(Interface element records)
** Start **

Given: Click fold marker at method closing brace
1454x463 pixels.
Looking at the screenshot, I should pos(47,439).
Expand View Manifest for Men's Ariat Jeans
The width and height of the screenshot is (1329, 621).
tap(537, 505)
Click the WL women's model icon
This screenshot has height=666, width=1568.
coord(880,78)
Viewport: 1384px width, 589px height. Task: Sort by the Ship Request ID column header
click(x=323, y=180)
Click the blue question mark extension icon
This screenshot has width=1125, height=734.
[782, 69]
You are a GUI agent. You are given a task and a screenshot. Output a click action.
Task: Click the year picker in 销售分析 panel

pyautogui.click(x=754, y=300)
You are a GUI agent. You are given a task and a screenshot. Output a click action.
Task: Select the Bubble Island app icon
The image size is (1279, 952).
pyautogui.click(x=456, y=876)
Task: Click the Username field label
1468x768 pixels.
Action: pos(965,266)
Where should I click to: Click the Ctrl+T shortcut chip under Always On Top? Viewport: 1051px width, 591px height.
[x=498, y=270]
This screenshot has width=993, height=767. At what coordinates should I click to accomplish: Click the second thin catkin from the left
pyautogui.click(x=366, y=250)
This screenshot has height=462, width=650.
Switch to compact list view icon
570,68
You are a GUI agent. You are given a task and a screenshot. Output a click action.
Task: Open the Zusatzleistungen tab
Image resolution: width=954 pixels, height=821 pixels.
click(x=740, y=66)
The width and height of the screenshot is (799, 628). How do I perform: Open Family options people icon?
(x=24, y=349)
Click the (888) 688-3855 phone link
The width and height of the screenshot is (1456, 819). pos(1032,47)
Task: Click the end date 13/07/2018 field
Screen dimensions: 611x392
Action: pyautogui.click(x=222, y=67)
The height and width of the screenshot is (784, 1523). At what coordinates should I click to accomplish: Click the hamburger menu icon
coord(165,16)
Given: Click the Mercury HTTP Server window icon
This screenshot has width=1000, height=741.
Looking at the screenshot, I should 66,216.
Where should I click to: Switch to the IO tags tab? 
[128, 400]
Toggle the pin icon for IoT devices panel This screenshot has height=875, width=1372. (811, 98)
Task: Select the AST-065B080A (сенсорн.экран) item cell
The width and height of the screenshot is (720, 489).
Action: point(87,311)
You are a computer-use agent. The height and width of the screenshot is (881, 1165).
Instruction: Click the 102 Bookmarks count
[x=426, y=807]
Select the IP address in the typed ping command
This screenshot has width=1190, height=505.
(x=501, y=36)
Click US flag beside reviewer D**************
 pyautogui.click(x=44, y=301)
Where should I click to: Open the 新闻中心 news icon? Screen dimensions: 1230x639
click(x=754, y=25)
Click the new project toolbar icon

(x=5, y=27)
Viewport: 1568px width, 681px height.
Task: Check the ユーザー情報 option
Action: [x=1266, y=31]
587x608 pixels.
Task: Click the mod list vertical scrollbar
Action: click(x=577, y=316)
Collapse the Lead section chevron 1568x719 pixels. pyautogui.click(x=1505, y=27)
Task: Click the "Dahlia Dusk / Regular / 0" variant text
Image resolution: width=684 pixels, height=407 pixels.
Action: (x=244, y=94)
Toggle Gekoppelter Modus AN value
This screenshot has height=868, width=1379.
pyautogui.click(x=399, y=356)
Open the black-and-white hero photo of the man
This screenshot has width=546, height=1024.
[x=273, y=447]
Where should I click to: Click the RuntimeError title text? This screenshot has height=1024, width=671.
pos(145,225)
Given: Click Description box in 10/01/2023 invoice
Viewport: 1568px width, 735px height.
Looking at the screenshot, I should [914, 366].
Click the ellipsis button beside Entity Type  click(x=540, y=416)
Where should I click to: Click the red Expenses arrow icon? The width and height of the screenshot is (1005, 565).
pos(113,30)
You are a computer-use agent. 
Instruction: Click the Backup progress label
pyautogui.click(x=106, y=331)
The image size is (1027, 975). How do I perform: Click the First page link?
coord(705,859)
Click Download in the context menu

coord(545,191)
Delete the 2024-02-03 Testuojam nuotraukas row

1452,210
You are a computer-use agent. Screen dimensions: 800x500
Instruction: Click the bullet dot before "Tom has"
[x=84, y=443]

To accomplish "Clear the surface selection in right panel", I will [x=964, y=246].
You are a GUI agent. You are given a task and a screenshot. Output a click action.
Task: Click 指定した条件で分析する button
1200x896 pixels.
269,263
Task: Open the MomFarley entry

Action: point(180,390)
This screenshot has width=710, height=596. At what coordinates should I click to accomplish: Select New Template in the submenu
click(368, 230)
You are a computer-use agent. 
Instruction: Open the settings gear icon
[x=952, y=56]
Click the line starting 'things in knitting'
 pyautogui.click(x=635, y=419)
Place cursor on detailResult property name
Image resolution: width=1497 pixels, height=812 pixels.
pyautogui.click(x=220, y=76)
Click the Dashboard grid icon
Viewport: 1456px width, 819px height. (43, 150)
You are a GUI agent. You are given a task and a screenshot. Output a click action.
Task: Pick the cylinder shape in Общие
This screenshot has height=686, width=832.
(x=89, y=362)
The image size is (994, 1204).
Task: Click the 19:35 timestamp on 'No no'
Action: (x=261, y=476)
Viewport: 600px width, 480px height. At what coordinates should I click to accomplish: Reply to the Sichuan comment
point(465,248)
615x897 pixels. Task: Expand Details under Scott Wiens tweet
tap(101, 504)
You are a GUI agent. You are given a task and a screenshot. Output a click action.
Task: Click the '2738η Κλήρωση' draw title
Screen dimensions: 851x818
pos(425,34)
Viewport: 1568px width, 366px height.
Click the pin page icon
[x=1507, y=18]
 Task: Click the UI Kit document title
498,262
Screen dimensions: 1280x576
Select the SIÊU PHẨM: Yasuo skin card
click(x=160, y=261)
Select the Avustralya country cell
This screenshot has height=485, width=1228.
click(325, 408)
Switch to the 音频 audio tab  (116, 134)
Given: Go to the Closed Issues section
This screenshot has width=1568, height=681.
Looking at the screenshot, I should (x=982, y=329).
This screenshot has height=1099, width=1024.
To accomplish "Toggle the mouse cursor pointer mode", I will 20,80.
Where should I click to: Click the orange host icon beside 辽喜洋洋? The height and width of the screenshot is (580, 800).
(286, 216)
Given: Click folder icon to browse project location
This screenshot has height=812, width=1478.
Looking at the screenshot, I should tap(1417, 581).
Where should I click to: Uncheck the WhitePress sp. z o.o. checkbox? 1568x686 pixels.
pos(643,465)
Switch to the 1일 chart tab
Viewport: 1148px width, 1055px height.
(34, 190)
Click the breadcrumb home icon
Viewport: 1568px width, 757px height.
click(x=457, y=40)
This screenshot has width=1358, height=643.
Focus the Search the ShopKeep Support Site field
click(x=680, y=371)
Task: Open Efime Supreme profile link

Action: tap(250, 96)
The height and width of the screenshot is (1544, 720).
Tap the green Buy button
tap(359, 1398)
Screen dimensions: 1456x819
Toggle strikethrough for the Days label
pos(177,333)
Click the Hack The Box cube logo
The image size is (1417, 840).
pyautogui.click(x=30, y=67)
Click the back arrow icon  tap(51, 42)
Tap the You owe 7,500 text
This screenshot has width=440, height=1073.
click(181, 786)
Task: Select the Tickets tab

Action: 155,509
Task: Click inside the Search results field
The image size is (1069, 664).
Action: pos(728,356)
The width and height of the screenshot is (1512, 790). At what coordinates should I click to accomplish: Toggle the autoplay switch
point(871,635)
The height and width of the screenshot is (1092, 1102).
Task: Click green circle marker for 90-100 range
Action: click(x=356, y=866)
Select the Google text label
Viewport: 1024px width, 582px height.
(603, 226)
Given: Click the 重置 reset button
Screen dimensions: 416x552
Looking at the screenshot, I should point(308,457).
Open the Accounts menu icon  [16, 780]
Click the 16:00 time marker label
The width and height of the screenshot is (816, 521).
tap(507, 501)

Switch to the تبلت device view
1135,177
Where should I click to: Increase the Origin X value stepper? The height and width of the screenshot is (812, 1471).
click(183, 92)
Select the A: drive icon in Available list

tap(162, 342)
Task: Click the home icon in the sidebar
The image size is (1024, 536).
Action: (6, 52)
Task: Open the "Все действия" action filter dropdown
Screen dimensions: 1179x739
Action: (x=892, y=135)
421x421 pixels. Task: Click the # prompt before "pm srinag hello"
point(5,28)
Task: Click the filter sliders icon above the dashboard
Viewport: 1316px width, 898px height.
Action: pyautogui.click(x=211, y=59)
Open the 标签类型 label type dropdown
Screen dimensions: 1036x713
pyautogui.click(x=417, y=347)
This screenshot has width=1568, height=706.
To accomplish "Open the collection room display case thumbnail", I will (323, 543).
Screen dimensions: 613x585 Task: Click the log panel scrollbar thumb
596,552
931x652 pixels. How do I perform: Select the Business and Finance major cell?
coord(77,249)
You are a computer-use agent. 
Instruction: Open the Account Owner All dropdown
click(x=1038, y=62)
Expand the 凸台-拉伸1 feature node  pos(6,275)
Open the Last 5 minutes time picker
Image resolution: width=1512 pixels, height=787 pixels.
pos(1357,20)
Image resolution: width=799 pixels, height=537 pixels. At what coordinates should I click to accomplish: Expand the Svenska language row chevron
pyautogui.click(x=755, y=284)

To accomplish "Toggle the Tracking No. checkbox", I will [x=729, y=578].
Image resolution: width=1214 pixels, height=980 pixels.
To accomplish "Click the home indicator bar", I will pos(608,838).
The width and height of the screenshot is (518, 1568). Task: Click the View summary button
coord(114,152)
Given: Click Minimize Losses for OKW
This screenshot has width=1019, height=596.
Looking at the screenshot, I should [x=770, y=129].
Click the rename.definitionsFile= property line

** End **

WHAT IS ASKED: Reproduce the lines between the one containing "This screenshot has height=1099, width=1024." and the one containing "click(181, 786)", inclusive, without changing anything.

EXERCISE RESULT:
This screenshot has height=1099, width=1024.
To accomplish "Toggle the mouse cursor pointer mode", I will 20,80.
Where should I click to: Click the orange host icon beside 辽喜洋洋? The height and width of the screenshot is (580, 800).
(286, 216)
Given: Click folder icon to browse project location
This screenshot has height=812, width=1478.
Looking at the screenshot, I should tap(1417, 581).
Where should I click to: Uncheck the WhitePress sp. z o.o. checkbox? 1568x686 pixels.
pos(643,465)
Switch to the 1일 chart tab
Viewport: 1148px width, 1055px height.
(34, 190)
Click the breadcrumb home icon
Viewport: 1568px width, 757px height.
click(x=457, y=40)
This screenshot has width=1358, height=643.
Focus the Search the ShopKeep Support Site field
click(x=680, y=371)
Task: Open Efime Supreme profile link

Action: tap(250, 96)
The height and width of the screenshot is (1544, 720).
Tap the green Buy button
tap(359, 1398)
Screen dimensions: 1456x819
Toggle strikethrough for the Days label
pos(177,333)
Click the Hack The Box cube logo
The image size is (1417, 840).
pyautogui.click(x=30, y=67)
Click the back arrow icon  tap(51, 42)
Tap the You owe 7,500 text
This screenshot has width=440, height=1073.
click(181, 786)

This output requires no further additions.